The preliminary analysis of these data already shows a marked variability and, even among the pure cases, cognitive functioning depends on numerous other factors as well as the Chiari malformation. The heterogeneity of behavioral and cognitive phenotype is greater among cases with associated conditions and syndromes, especially for children with normal functioning despite they have the Chiari malformation and associated conditions.

To give an example, we describe two cases of children with Chiari malformations type I who underwent decompression and were administered an extensive battery of neuropsychologicical tests, among which only those concerning general intelligence, language and behavior are of interest here. One case was a 5-year-old boy with a history of language delay, tonsillar ectopia and flow alterations, who underwent decompression at the age of 3 years and 3 months. At 29 months of age, he had Griffiths Mental Development Scales GQ of 95 and language subQ of 77. Specific language assessment showed an equivalent age corresponding to 16–17 months in comprehension task, and an equivalent age of 21 months in lexical production. The Child Behavior Checklist returned pathological scores in all total, internalizing and externalizing scales. After surgery at the age of 41 months, the boy had a Full IQ of 88, a Verbal IQ of 95 and a Performance IQ of 84. Consistent with the increase in the Verbal IQ, the Test di Valutazione del Linguaggio [10] showed an equivalent age of 44½ months both in comprehension and production, meaning a significant improvement respect to the situation before surgery. His behavioral issues included behavioral difficulties, attentional and motor instability, which became worse than before and were pathological for both internalizing and externalizing scores. In short, this child’s language improved considerably, but his behavior continued to deteriorate.

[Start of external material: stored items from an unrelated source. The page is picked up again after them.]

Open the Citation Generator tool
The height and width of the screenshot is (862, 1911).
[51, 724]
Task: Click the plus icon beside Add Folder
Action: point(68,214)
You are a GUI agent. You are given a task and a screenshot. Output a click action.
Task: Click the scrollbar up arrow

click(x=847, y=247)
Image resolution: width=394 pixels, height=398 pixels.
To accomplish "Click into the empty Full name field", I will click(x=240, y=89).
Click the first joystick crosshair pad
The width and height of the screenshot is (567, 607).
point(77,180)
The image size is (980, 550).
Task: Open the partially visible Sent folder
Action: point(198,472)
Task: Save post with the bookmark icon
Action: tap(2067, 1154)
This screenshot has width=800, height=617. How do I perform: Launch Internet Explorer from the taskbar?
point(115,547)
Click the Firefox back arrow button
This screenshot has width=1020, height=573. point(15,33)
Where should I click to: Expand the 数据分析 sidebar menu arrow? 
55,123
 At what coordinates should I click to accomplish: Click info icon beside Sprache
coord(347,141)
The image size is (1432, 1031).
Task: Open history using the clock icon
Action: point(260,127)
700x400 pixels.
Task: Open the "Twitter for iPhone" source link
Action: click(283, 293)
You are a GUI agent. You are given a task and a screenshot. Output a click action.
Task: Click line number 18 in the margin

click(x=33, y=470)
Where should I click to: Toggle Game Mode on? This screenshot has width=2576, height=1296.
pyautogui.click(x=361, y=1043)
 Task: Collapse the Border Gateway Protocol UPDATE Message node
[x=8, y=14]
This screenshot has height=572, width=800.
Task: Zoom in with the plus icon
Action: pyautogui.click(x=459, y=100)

The second case was a 15-year-old girl with an arachnoid cyst in the left temporal region and a Chiari malformation, with tonsillar ectopia and a disrupted flow, who was decompressed in the atlanto-occipital site at 11 years. At 3 years, she had Griffiths Mental Development Scales GQ of 93 and language subQ of 94. Assessed again at the age of 13 years and 8 months, she had a Full IQ of 80, a Verbal IQ of 70 and a Performance IQ of 94. As for the factorial indexes, she obtained a verbal comprehension index of 76 confirming low scores in all verbal items. Language testing showed an equivalent age of 10.7–11.2 years in comprehension and of 10.3 years in lexical production, a 1-year delay in grammatical skills and a markedly deficient semantic and phonological fluency. Before surgery, her behavior had been characterized by mild hyperactivity and she was easily distracted, but after decompression she behaved normally. In short, this child’s language skills became worse after surgery, while her attentional instability improved considerably.

These two cases clearly exemplify the complexity of the problem, since they present completely contrasting pictures, although both had Chiari malformation with flow disruptions. Their age at the time of decompression differed considerably and a more prolonged compression would presumably have more persistent, less reversible effects. It is worth noting that the second case had an arachnoid cyst in the left temporal region (an area crucial to language comprehension), where it was bound to influence the girl’s language processing and development. It is also important to bear in mind the variability due to the genetic constitution and the complex plasticity-related mechanisms of cognitive reorganization. Different cases can thus present an extremely varied picture both between and within individuals. In addition, the cerebellum’s impact on mental functioning is by no means exclusive, but takes effect in cooperation with other factors, including genetics and individual constitutional characteristics.

For a thorough assessment of the impact of Chiari malformation on neurocognitive and behavioral functioning, we must therefore design prospective, preferably longitudinal studies on large series so as to correlate findings with different variables, or consider smaller samples already selected a priori in terms of confounding variables.